Ein 69-jähriger Mann fühlte sich überfordert mit seiner Situation: Er wohnte mit seiner Partnerin und deren 47-jährigem Sohn in seinem renovierungsbedürftigen Bauernhaus. Der adipöse Sohn litt nach einem schweren Arbeitsunfall unter mehreren Krankheiten und war gehbehindert, zudem zog er sich immer mehr in sein offenes, vermülltes Zimmer auf dem Dachboden zurück. Die Lebensgefährtin des Hofeigentümers war ebenfalls gesundheitlich nicht mehr auf der Höhe und benötigte dessen Hilfe. Haus und Grundstück konnte der Mann auch nicht mehr allein versorgen. Da der Sohn sein Wohnrecht am Haus nicht aufgeben und seine Lebensgefährtin ohne ihren Sohn nicht ausziehen wollte, musste eine andere Lösung her: Er beschloss, das Haus unbewohnbar zu machen. Er legte in der Scheune direkt am Haus und an seinem Carport Feuer, lief dann ins Haus und rief: "Es brennt, wir müssen raus!" Seine Partnerin rief zum Dachboden rauf, dass es brenne, und verließ dann mit ihrem Mann das Haus. Der Sohn konnte sich nicht retten, er wurde schnell bewusstlos und verstarb an einer Kohlenmonoxidvergiftung sowie an Verbrennungen 2. und 3. Grades.

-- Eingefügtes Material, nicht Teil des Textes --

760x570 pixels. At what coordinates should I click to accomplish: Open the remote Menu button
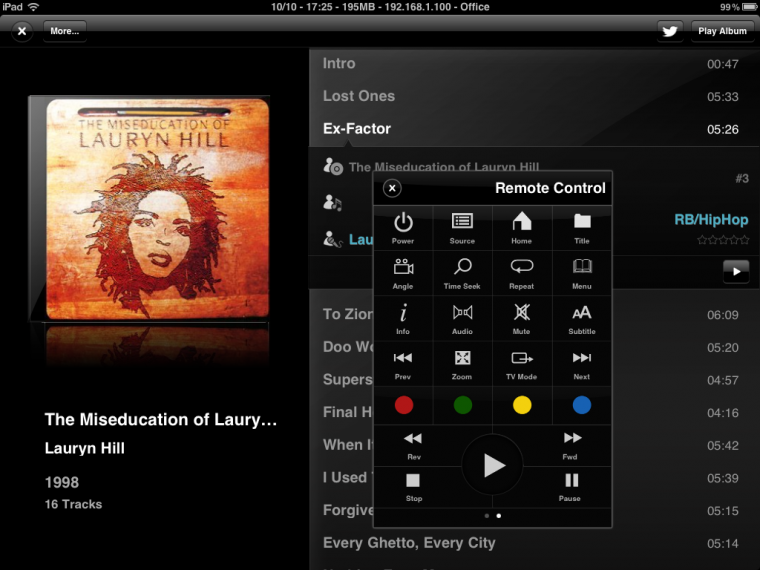click(581, 272)
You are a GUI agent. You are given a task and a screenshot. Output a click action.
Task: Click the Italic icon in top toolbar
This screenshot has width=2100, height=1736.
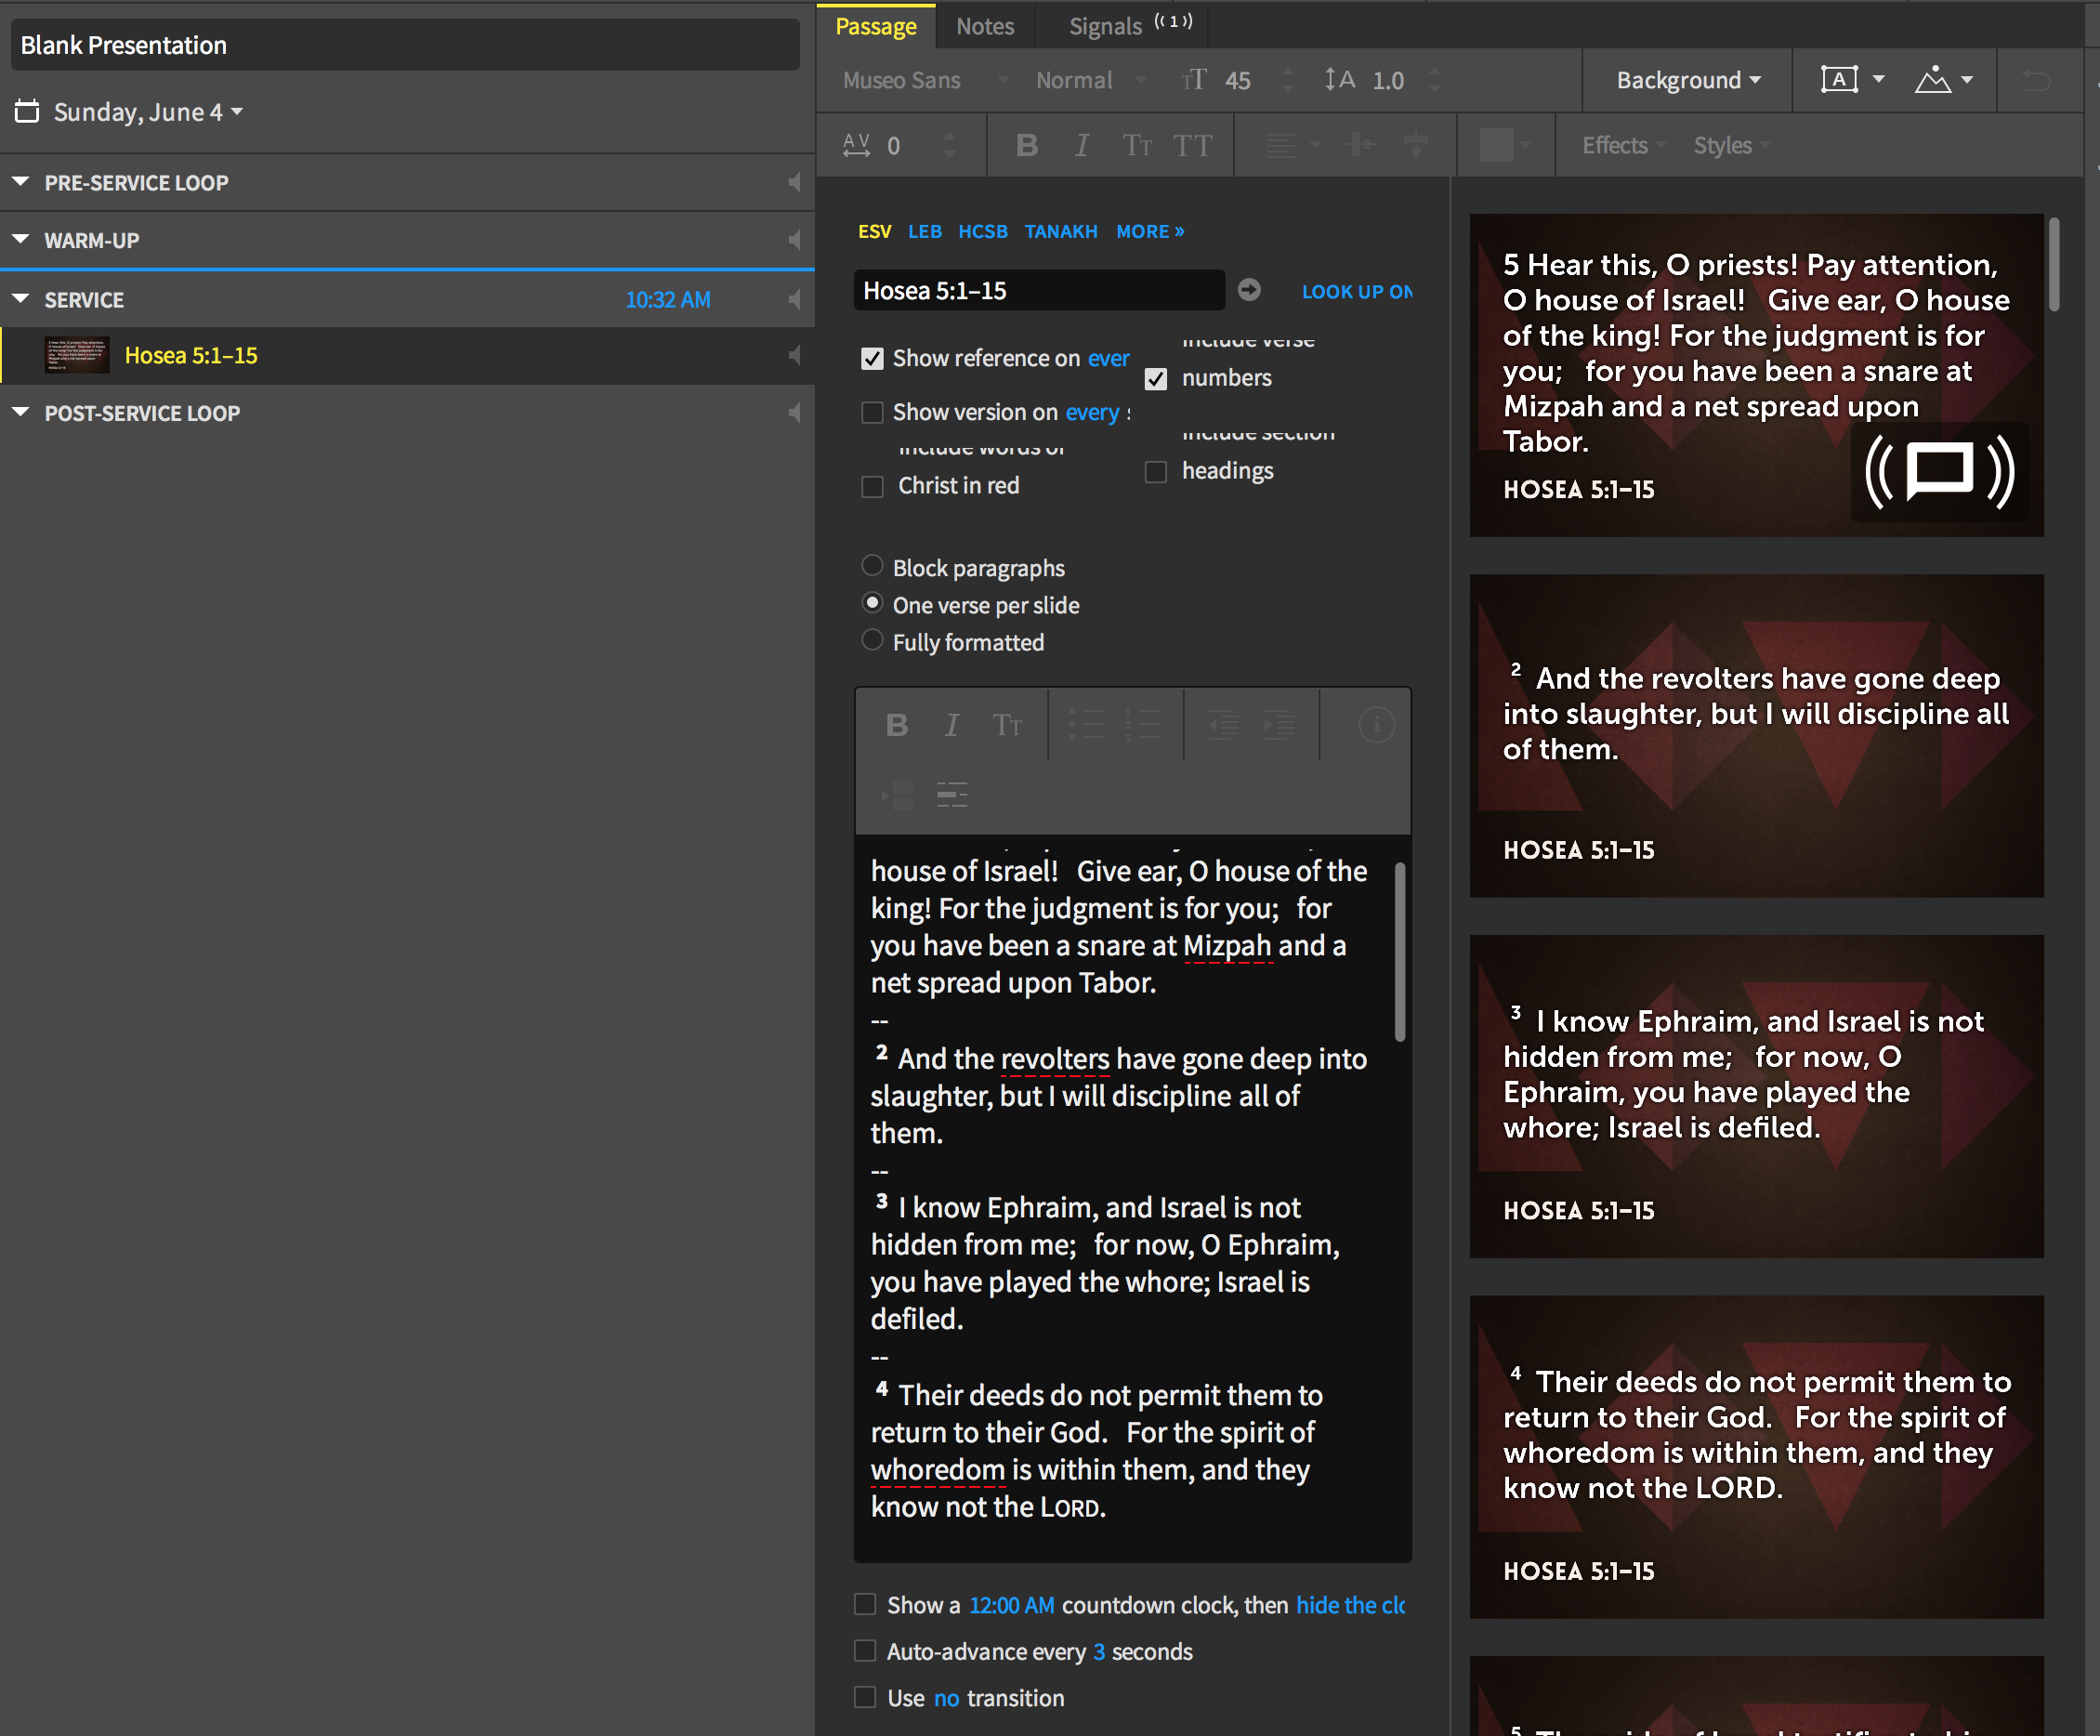pyautogui.click(x=1081, y=146)
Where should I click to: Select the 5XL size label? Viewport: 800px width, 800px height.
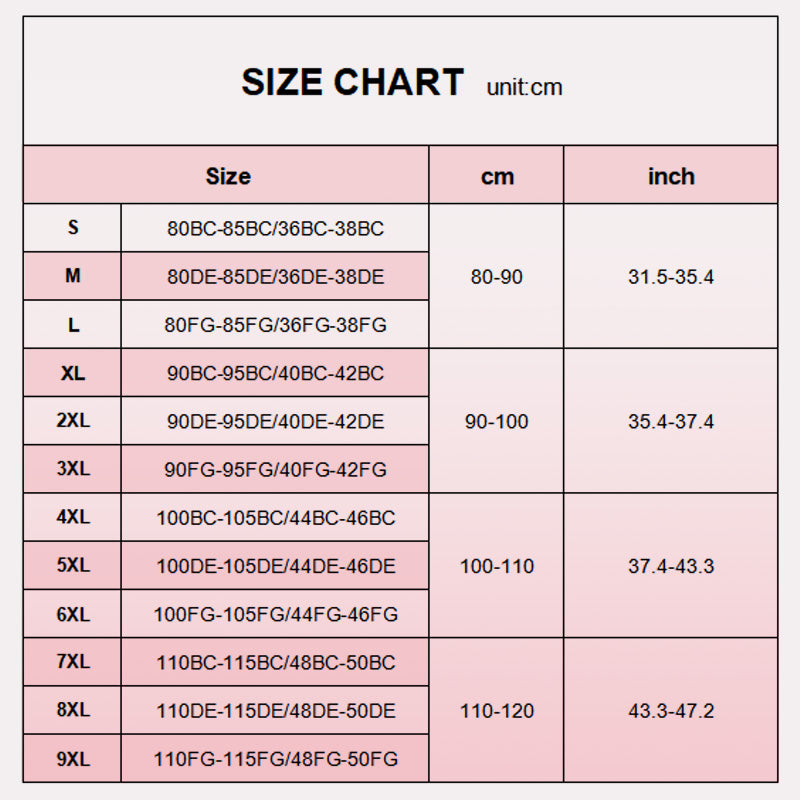pos(73,566)
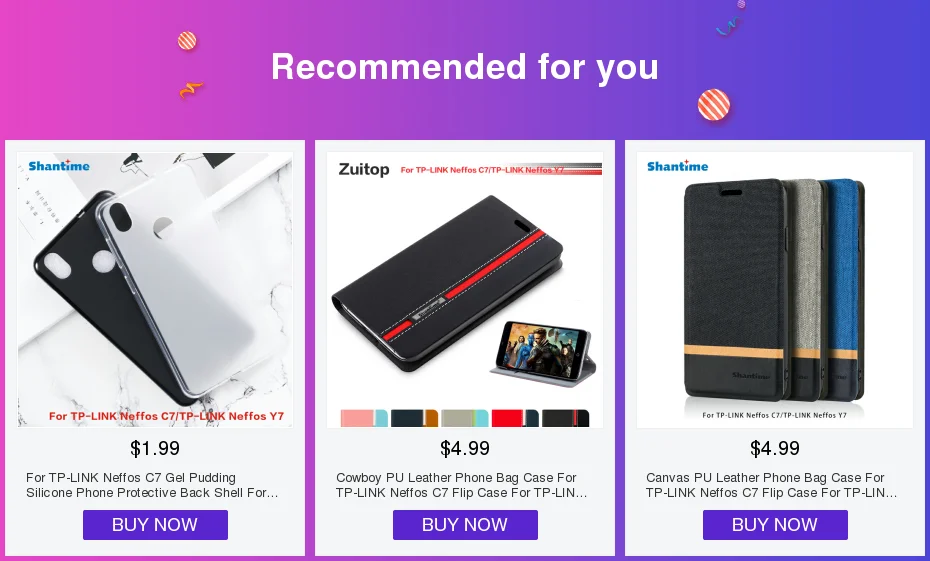930x561 pixels.
Task: Click the Recommended for you heading
Action: 465,66
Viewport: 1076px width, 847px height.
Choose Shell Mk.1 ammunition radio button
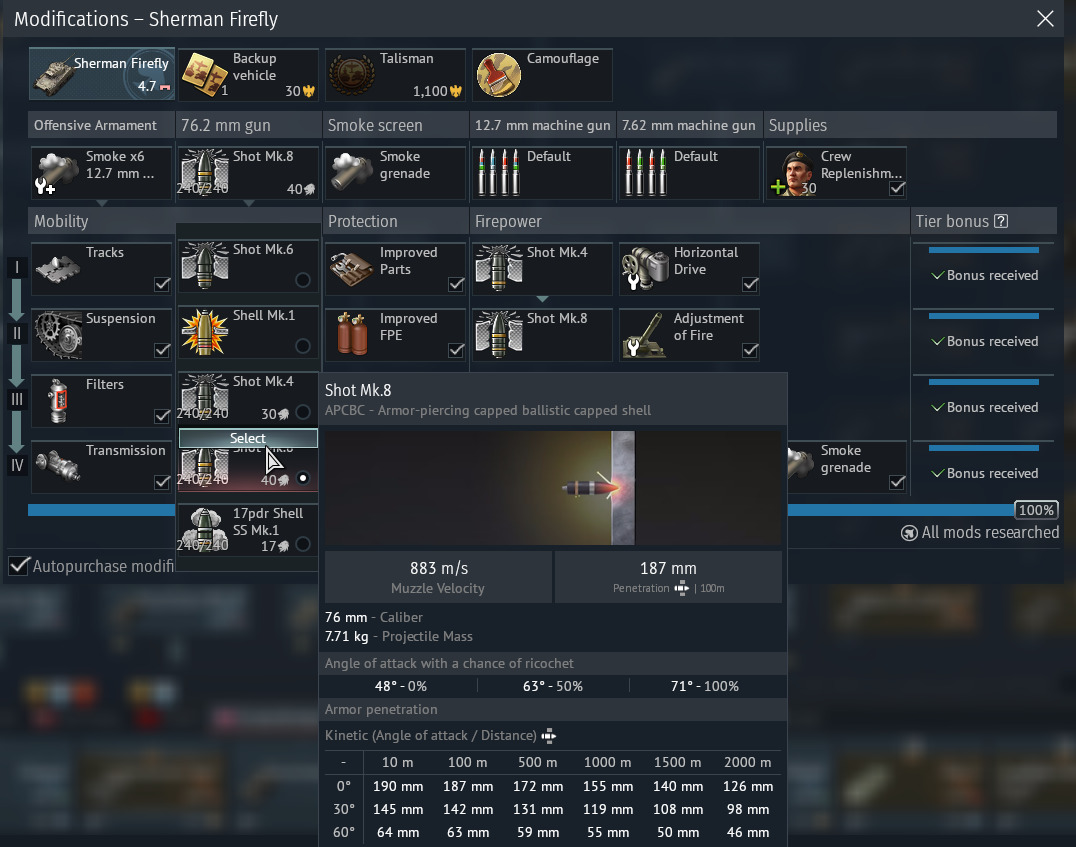[302, 346]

Das LG Leipzig verurteilte den Mann wegen Brandstiftung mit Todesfolge zu einer Freiheitsstrafe von zwölf Jahren. Sowohl die Staatsanwaltschaft als auch der Angeklagte erhoben die Revision zum BGH. Der Brandstifter hatte weder mit seinem Rechtsmittel, noch mit seinem Antrag, persönlich zur Revisionsverhandlung vorgeführt zu werden, Erfolg – die Ankläger hatten mehr Erfolg.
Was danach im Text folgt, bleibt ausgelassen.